Development of the mine was completed in 2009 at a cost of $39m. The mine and processing plant were successfully commissioned in the second quarter of 2009. Production began in the third quarter of 2010.
The mineralisation comprises a steeply dipping banded iron formation (BIF) curving north to north-east with high grade massive hematite ore in the core and low grade itabirite on either side.
The BIF comprises hematite and itabirites pieces with high iron ore deposits and low silica, alumina and phosphorous contaminants.
EGC identified the mineral deposits during an aeromagnetic survey conducted in the Amapa region.
Geology and reserves
The project site is located in an area identified as being of Paleoproterozoic age and consists of metasedimentary units with mafic metavolcanic rocks at the base.
The mine contains 9.2Mt of proven and probable reserves graded at 61% Fe. Inferred reserves are estimated at 2Mt graded at 61.2% Fe.

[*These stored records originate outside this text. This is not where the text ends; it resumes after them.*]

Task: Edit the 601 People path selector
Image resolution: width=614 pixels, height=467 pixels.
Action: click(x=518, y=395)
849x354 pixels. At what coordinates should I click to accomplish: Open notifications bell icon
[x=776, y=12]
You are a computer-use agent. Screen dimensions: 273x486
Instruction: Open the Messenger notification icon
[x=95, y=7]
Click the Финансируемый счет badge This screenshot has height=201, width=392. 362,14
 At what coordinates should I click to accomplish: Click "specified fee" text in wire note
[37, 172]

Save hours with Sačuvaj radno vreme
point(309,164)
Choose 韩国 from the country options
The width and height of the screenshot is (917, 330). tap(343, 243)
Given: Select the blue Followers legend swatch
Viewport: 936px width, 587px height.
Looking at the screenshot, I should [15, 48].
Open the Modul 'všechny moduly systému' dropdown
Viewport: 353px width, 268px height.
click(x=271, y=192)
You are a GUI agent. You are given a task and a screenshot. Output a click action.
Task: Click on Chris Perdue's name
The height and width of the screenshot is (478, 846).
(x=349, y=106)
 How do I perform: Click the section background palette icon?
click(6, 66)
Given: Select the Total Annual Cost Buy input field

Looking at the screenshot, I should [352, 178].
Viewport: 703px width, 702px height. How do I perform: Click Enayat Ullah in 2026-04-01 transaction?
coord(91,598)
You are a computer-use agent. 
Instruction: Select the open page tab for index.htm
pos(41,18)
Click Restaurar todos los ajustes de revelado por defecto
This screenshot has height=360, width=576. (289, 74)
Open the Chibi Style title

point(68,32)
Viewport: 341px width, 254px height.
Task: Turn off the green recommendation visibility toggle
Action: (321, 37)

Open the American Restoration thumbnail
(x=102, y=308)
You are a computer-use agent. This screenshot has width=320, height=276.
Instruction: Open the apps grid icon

Measured and indicated reserves are estimated at approximately 10Mt graded at 61.6% Fe.
The mine is designed for a production capacity of 900,000t of run of mine (ROM) ore per annum, with an operational life span of nine years.
The first vessel loaded with 45,000t of lump ore graded at 63% Fe was delivered to China in November 2010. The delivery was made as part of the 2010 trail mining plan, which demonstrates the ore quality, plant throughput and transportation logistics. EGC intends to deliver an additional 90,000t of iron ore under this plan.
The iron ore deposits are being extracted using conventional open-pit excavation methods including drilling, exploring, blasting, loading and hauling.
Two operational pits (the Lagos final pit and the Bacabal final pit) were dug to derive the reserves. Drilling was executed by wireline technique with H-size equipment using three drill rigs.
The Lagos pit hosts 551,000t of hard ore graded at 61.1% Fe and 260,000t of medium ore graded at 61.8% Fe. The Bacabal pit comprises 5.2Mt of hard ore graded at 61.5% Fe, 2.43Mt of medium hard ore graded at 59.8% Fe and 827,000t of soft ore graded at 61.7% Fe.
The berm width and road width of the open-pit are 5m and 10m respectively. The bench height is 10m. The face angle and overall slope are 60° and 35° respectively. Hydraulic excavators and highway trucks with traditional rock boxes are used in the mining.
Mining and processing
The mine site has maintenance shops, accommodation, changing rooms, a cafeteria, office buildings, crushing and screening facilities and a tailing dam.
Lump ore and sinter feed products extracted from the open pit are transmitted to the processing plant for further processing. The plant features a primary crusher, a secondary crusher, a primary screen, a secondary screen and a gravity separation system.
The plant breaks down the BIF contaminants into small particles and produces high-graded hematite and itabirite concentrates through a gravity separation system. The high-graded hematite and itabirites are suitable for producing top quality iron ore pellets.
Transportation and handling
Lump ore and sinter fines produced at the mine will be transferred to the Santana Port by 35t conventional highway trucks. The port is located at a distance of approximately 180km from the site and is accessible by road along the partially paved BR 210 and BR 156 federal highways.
The Santana Port features a ship loading facility for transportation of the mine’s products to a number of countries. The port also features a screening plant for processing lump ore.